Even if he acted on these forcefully (which he won’t), it’s hard to see Mugabe holding on to power, no matter how much he intimidates the rural electorate to again vote Zanu(PF). He has lost three key nationalist militants—defense minister Moven Mahachi, employment minister Border Gezi, and war vets leader Chengerai Hitler Hunzvi—in unexpected deaths (two accidental car crashes and illness, respectively). Rumors have circulated that a Zanu(PF) military clique is anxious to take over, possibly via a coup, if Mugabe continues to falter.

Other support is also waning for the 77-year-old president. Controversial information minister Jonathan Moyo, on whom Mugabe has come to rely for spin doctoring, had his wings clipped this month by cabinet colleagues. The judiciary still leans against the ruling party. A string of smaller elections coming up will tire Mugabe in the run-up to the presidential race.

But matters are not much rosier for the opposition. Former trade union leader Morgan Tsvangirai is likely to be the MDC’s candidate for president, although Mugabe has him awaiting trial for threatening violence last September, which potentially could disqualify Tsvan- girai from the election. And even if the MDC wins next April, it would not control parliament immediately, and would have an enormous struggle to establish political stability in such a divided society.

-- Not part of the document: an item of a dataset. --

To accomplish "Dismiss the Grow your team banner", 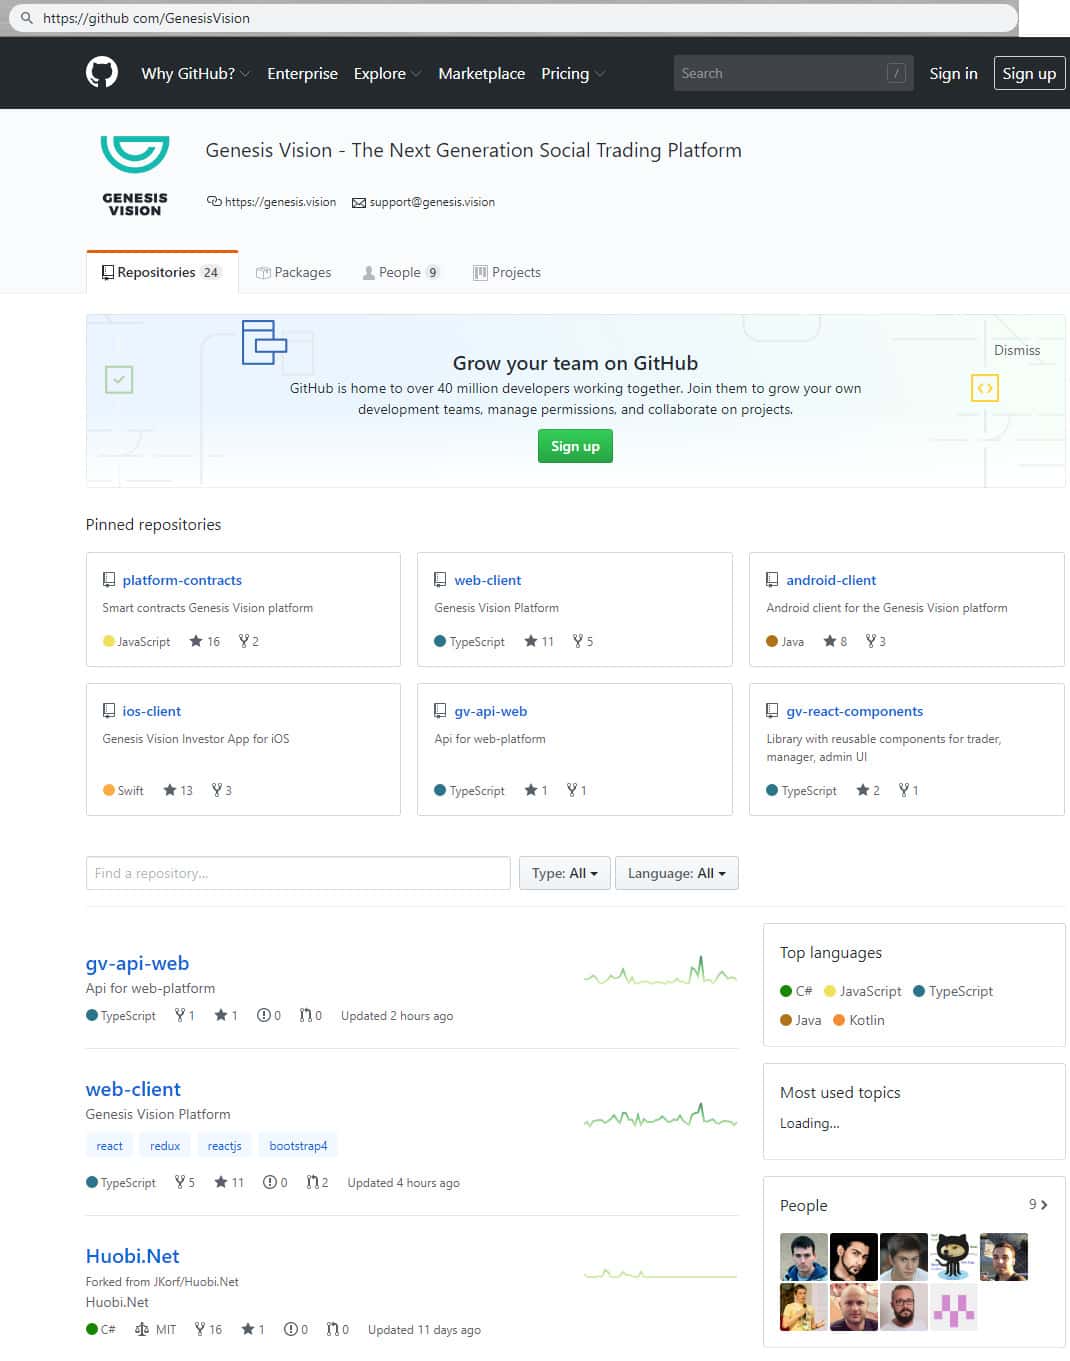I will tap(1016, 350).
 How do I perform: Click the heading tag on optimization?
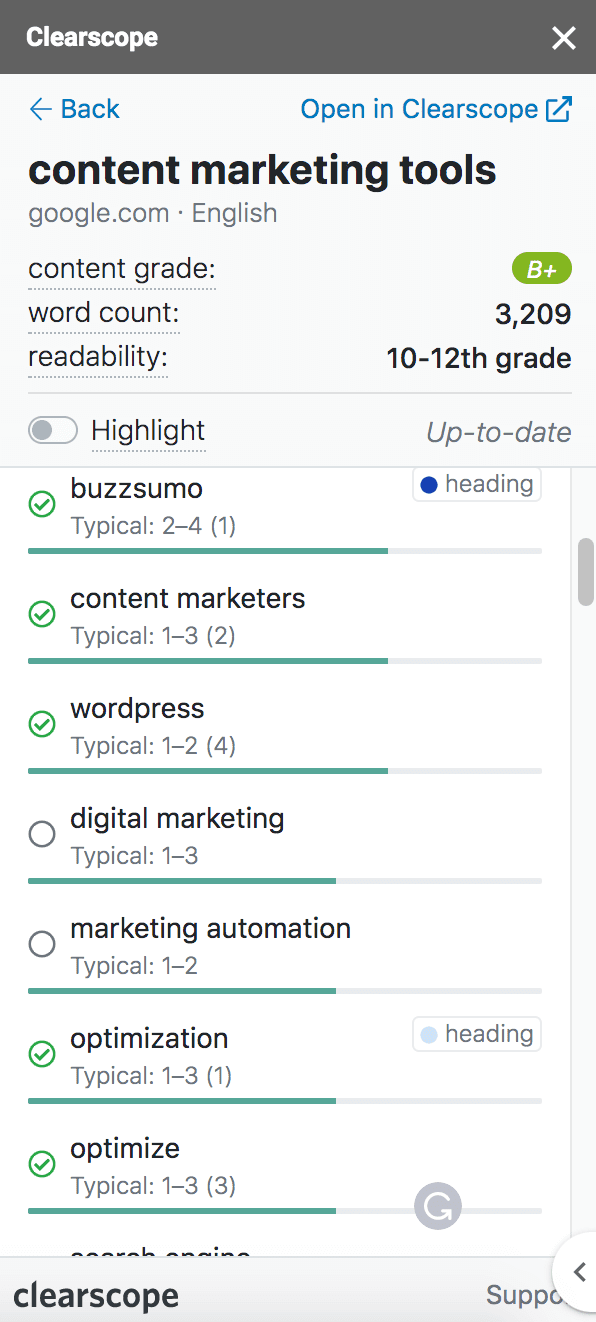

The biggest struggle, though, looks to be about ten months away: if the MDC can extricate itself from the grip of big money and orthodox economic ideas (and right now, I’d bet no), how would they slay the debt monster? Tsvangirai, after all, said in an uncharacteristically slippery way last year, "I still hate the World Bank and IMF, like I hate my doctor."

If the MDC can’t shake off neoliberalism, will civil society groups offer as vibrant advocacy on socio-economic rights as they do today on political and civil rights?

Late at night, next to the blazing Bvumba fireplace as our seminar came to an end, Davie Malungisa, Eunice Mafundikwa, Masimba Manyanya, and the other folks chatting over local beers swore that in coming months, they’ll be at the forefront of linking Zimbabwe’s best grassroots activists to the international anti- neoliberal movement.

* Patrick Bond is an economics journalist in South Africa. He is with the Alternative Information and Development Center.